Transfer Learning: Leverages transfer learning to adapt models to specific experimental conditions, improving prediction accuracy for challenging datasets.

Spectrum Feature Analysis

Unlike traditional rescoring approaches, quantms-rescoring incorporates advanced spectrum quality metrics:

Signal-to-Noise Ratio (SNR): Calculates the ratio of maximum intensity to background noise, providing a robust measure of spectrum quality.
Spectral Entropy: Quantifies the uniformity of peak distribution, helping to distinguish between high and low-quality spectra.
TIC Distribution Analysis: Analyzes the distribution of Total Ion Current across peaks, identifying spectra with concentrated signal in top peaks.
Weighted m/z Standard Deviation: Estimates spectral complexity by calculating the intensity-weighted standard deviation of m/z values.

SAGE Feature Integration

Seamless Integration: Incorporates additional features from SAGE (Spectrum Agnostic Generation of Embeddings) into the rescoring pipeline.
Feature Validation: Ensures all features are properly validated and formatted for compatibility with OpenMS and downstream tools.

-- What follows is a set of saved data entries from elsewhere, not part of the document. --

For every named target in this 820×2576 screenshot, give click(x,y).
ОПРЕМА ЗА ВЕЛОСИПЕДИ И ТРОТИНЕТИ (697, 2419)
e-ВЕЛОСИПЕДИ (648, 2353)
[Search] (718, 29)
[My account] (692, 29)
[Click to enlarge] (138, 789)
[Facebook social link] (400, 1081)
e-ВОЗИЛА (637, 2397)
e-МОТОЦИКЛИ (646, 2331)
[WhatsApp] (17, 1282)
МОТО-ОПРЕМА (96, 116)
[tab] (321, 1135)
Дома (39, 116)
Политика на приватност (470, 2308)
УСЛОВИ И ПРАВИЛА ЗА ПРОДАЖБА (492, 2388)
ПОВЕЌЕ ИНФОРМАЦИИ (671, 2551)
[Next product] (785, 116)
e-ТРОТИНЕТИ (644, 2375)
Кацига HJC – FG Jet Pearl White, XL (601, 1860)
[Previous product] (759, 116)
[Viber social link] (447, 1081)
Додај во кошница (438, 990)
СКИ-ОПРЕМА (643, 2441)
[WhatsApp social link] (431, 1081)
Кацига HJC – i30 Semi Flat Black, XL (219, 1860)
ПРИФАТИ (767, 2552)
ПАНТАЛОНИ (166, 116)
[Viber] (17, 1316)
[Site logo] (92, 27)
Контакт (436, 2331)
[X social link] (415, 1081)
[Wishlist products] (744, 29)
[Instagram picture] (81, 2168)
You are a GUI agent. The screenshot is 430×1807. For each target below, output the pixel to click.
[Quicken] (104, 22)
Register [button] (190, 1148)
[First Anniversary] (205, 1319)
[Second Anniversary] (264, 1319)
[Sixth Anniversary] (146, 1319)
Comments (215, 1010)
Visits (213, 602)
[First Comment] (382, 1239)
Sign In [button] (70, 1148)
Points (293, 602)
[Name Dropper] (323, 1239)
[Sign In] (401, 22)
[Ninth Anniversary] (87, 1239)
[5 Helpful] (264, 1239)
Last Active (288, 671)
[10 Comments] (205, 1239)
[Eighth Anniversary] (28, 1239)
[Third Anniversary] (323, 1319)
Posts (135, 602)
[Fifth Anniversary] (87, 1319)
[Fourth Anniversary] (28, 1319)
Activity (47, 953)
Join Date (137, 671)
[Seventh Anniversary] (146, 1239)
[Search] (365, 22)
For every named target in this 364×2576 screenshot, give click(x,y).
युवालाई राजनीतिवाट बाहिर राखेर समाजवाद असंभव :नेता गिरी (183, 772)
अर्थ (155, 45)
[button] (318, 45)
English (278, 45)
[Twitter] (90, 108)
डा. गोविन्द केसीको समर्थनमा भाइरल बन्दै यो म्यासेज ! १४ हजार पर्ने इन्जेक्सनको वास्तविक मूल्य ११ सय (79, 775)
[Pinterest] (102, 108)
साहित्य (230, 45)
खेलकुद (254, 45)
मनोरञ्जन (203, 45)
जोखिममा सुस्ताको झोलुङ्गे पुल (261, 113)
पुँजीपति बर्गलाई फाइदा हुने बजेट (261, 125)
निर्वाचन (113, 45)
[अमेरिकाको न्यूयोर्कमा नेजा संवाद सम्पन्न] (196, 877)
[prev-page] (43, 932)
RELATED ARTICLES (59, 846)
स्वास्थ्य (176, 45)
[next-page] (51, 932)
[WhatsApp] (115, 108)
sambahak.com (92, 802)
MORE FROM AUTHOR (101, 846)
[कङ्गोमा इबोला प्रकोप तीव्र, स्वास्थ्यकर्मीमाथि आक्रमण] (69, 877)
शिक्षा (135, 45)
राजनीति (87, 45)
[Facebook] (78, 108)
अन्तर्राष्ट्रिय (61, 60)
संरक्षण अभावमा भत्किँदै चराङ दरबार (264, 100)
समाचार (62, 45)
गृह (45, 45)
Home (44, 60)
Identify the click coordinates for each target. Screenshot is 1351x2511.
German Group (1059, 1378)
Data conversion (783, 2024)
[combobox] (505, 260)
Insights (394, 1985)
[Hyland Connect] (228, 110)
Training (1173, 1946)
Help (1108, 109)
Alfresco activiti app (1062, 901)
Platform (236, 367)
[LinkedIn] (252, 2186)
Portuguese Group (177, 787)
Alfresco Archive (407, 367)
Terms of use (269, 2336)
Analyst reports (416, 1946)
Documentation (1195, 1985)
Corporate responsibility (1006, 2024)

Advantages Over Existing Tools

Compared to MS2PIP: Adds automatic model selection, validation, features calculations and tolerance optimization, eliminating the need for manual parameter tuning.
Compared to DeepLC: Provides automatic model selection between pretrained and retrained models, with per-run calibration for improved accuracy.
Compared to MS2Rescore: Integrates a broader range of MS2 prediction models, including AlphaPeptDeep, and supports fine-tuning to generate project-specific models. It provides a richer feature set encompassing spectrum quality metrics, tighter integration with OpenMS, and more robust support for diverse fragmentation methods and MS levels.
Compared to AlphaPeptDeep: Seamlessly integrates into the quantms workflow and natively supports the quantms identification results format. It introduces automatic model selection and validation, delivers an expanded feature set, and offers improved handling of different fragmentation methods and MS levels.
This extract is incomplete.